Problem questions can help you to develop valuable skills around identifying relevant information, applying legal principles to specific scenarios and writing advice in a clear and logical manner. Here are some top tips on how to approach this type of question.
1. Read the question carefully
OK, so this really applies to all types of assignments, but with problem questions there can be a pretty lengthy scenario for you to get to grips with. It can help to highlight or underline, but even better try making a flow chart or chronology of events, or a spider diagram detailing the involvement of each party.
2. Find a way to break down the question.
One common way to approach analysing problem questions is the IRAC method – identify the Issue, explain the Legal Rule, set out its Application and reach a Conclusion based on this. Depending on the scenario you’re given, you might need to work through this process several times, for example, once for each party involved or each potential cause of action
3. Show what you know
When it comes to explaining the legal rules that apply to a scenario, it can be tempting to quote sections of statute or parts of judgments. Although it’s great to reference legislation and cases, setting out their meaning in your own words really demonstrates your understanding. It can be tricky to get the balance between keeping the original meaning and putting it in your own way, but it does get easier with practice.
4. Reason, reason, reason!
The Application part of a problem question is key. It can be very tempting to jump from the legal rule to a conclusion, but you need to take your reader through your thought-process step-by-step. Often, there is no one “right” answer to a scenario, the key is to construct a clear and sound argument using legal authorities and explaining how they apply to the facts.

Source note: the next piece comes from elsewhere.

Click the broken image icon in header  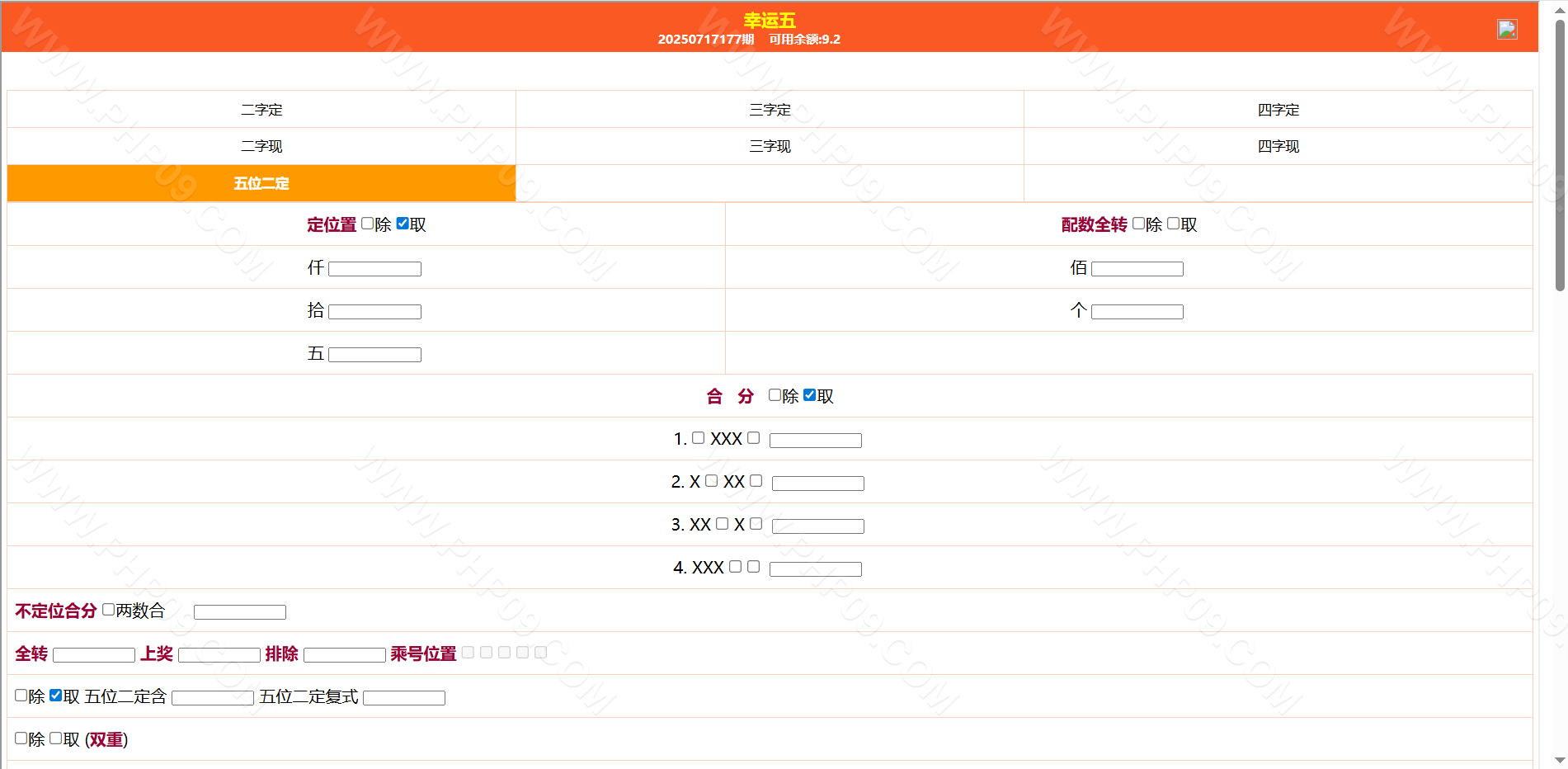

5. Get the structure and presentation right
This leads neatly onto the next point – structuring your work carefully. Your Law School may have its own rules on this, for example, whether or not to include a brief introduction and when to use headings. It is important to follow these. The general rule is to try and make your structure and writing as easy to follow as possible. Imagine you are writing for an intelligent lay person with no previous knowledge of law. In fact, you can always ask a friend or family member to take a look to see if they can follow what you’re saying.
6. Reaching a conclusion
When you are trying to write a conclusion, you may find that there are parts of the scenario that are a little ambiguous or where there is potential for different outcomes. If that is the case, it is fine to indicate that you can’t reach a final conclusion, but it is important to explain why not. On the other hand, if you can give a conclusion, you should try and do so. It’s usually fairly clear when someone has lacked the confidence to make a decision.
Problem questions can be challenging, but they are a great way of developing key skills which are needed in plenty of careers, not least for working on the legal profession. Just remember, one day you may have a real client in front of you, and be very glad you had the chance to practice first!